▶ _Given text_:
________________________________________
‘Overeating does not make you fat,’ expert says
In the movie “Groundhog Day,” meteorologist Phil Connors wakes up every morning to his alarm clock blaring the song “I Got You Babe” and finds he is reliving the same day over and over in a seemingly endless time loop.
So goes the familiar struggle with dieting, only the time loop keeps bringing us back to January and our renewed resolutions to lose weight.
Entrenched nutrition standards have encouraged low-fat, high-carb diets. Weight loss, we are told, comes down to a simple equation: calories in, calories out. Now some nutrition experts are saying this conventional wisdom, coupled with too much processed food, has made us fatter.
“We’ve developed a cultural delusion focused on calorie balance that has led us in the wrong direction,” says David Ludwig, director of the New Balance Foundation Obesity Prevention Center at Boston Children’s Hospital and professor of nutrition and pediatrics at Harvard University.
In his new book, “Always Hungry? Conquer Cravings, Retrain Your Fat Cells & Lose Weight Permanently” (which includes recipes developed with wife Dawn, a chef), Ludwig makes a radical suggestion: We’ve had cause and effect backward. “Overeating does not make you fat,” he says. “The process of getting fat makes you overeat.”
________________________________________
▶ _Work item 1_: Write out the stretch of the overeating article from "Entrenched nutrition standards" through "made us fatter.".
▶ _Work item 2_:
Answer these questions from the overeating article:
(a) What song does Phil Connors's alarm clock play?
(b) At which hospital does David Ludwig direct an obesity prevention center?
(c) Who developed the recipes in Ludwig's book with him?

▶ _Data extracts_:
________________________________________
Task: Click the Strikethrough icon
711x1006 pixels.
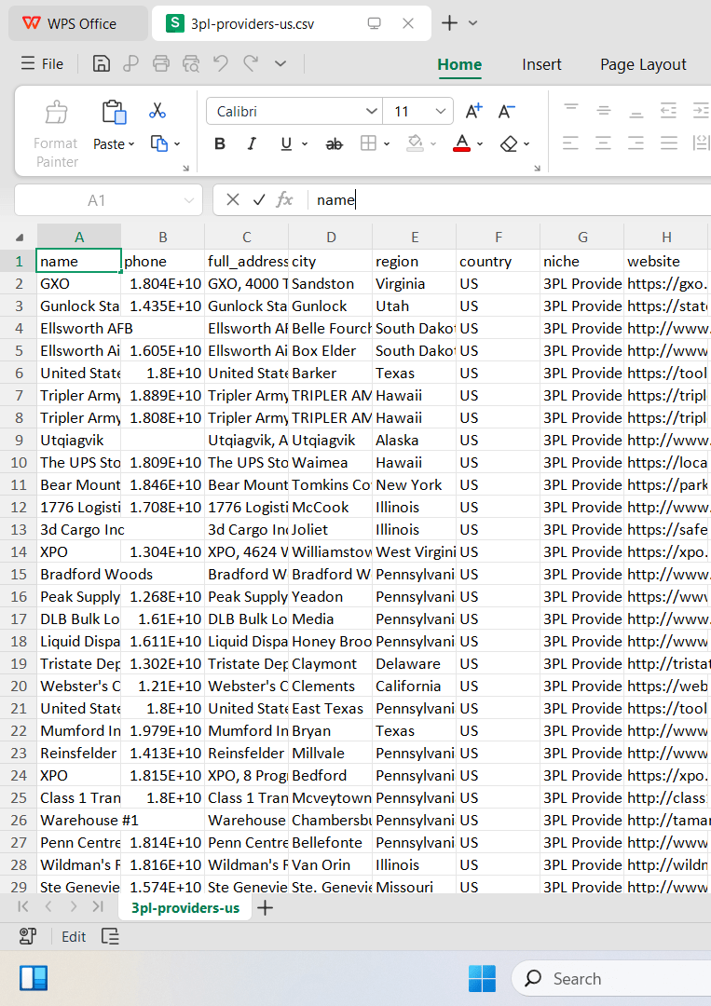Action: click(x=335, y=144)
________________________________________
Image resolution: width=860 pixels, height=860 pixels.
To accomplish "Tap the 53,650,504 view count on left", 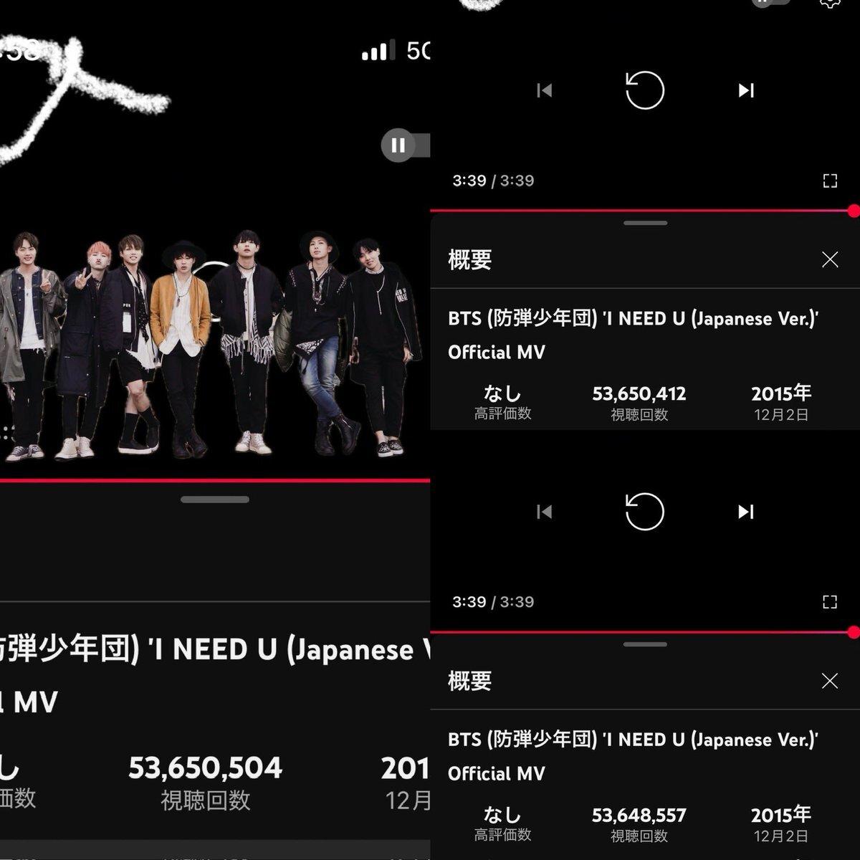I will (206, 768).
________________________________________
▶ _Task answer 1_:
Entrenched nutrition standards have encouraged low-fat, high-carb diets. Weight loss, we are told, comes down to a simple equation: calories in, calories out. Now some nutrition experts are saying this conventional wisdom, coupled with too much processed food, has made us fatter.

▶ _Task answer 2_:
(a) "I Got You Babe"
(b) Boston Children's Hospital
(c) His wife Dawn, a chef